Extracted data
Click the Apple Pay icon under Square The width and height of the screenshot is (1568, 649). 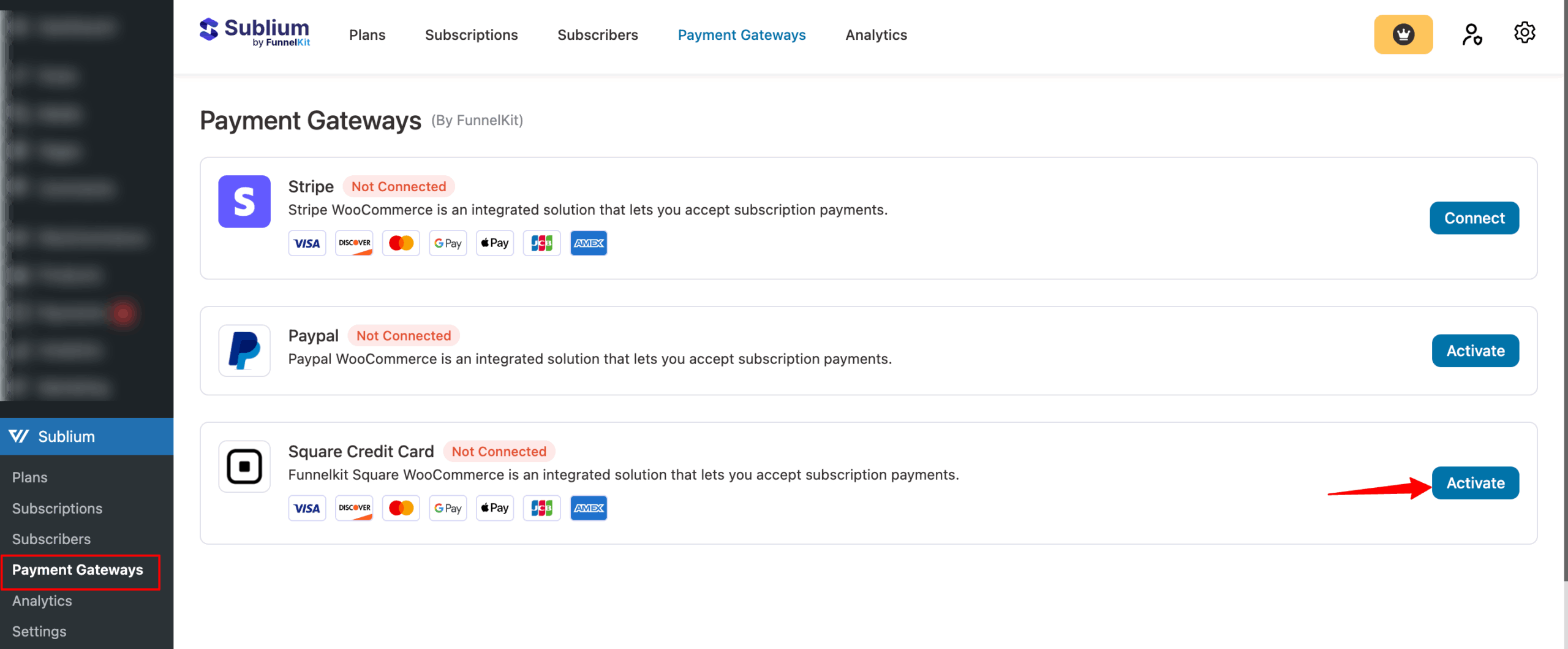[x=495, y=508]
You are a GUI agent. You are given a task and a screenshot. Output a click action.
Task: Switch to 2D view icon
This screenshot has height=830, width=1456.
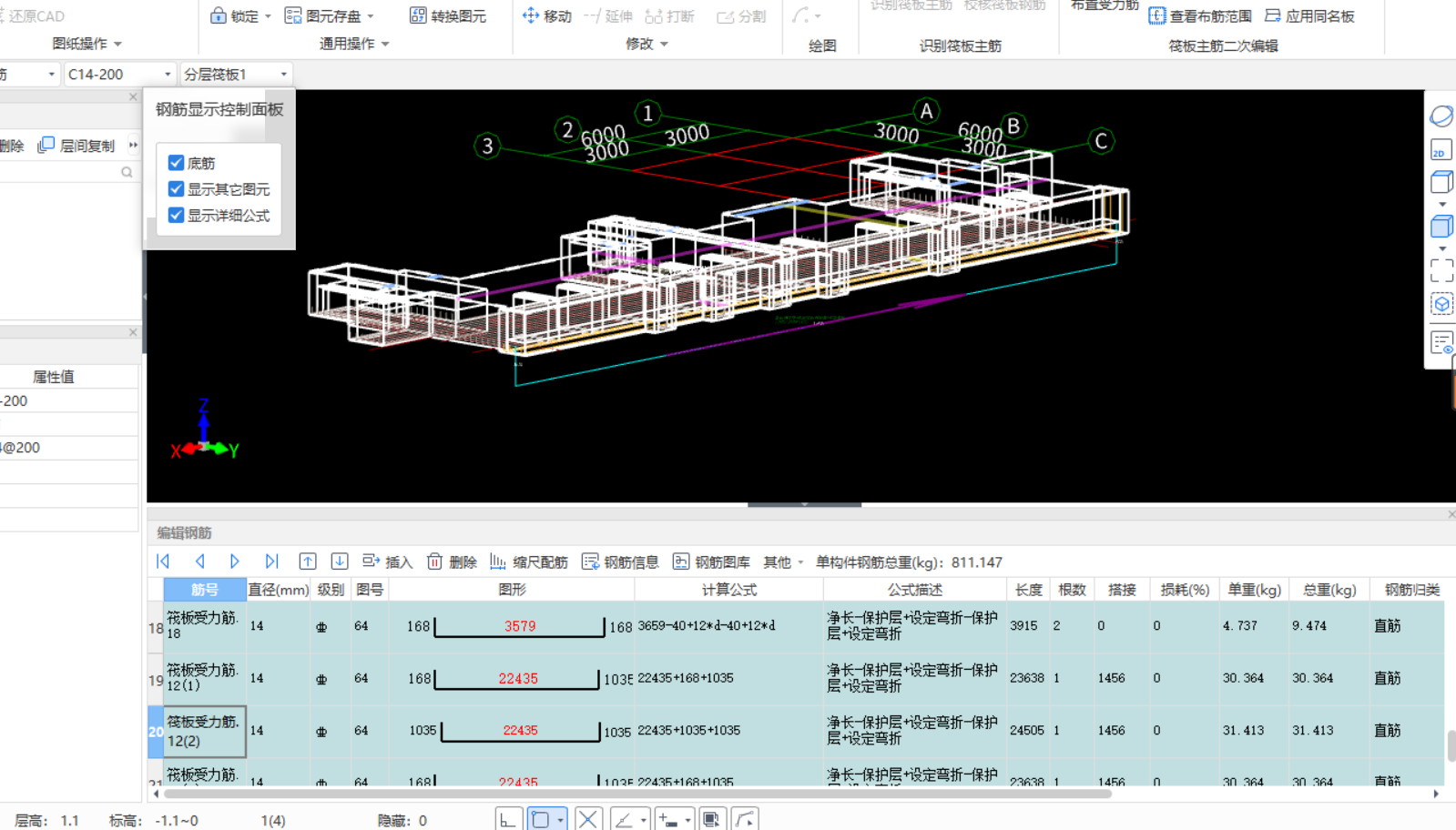pos(1441,151)
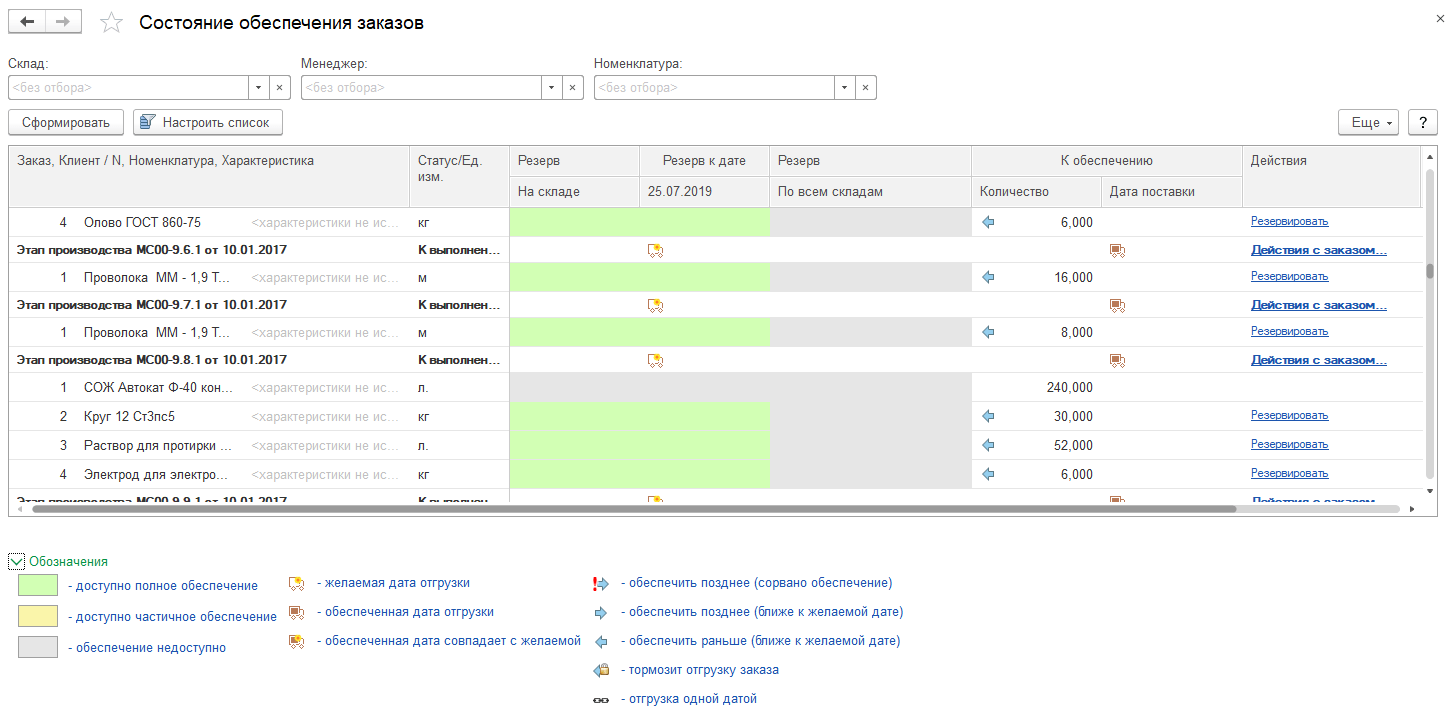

To do
Give again, word for word, the lines above from the one with "You are a GUI" through the final line of the data, both ends included. Do not copy any picture.

Answer section
You are a GUI agent. You are given a task and a screenshot. Output a click action.
Task: Switch to 2D view icon
This screenshot has height=830, width=1456.
pos(1441,151)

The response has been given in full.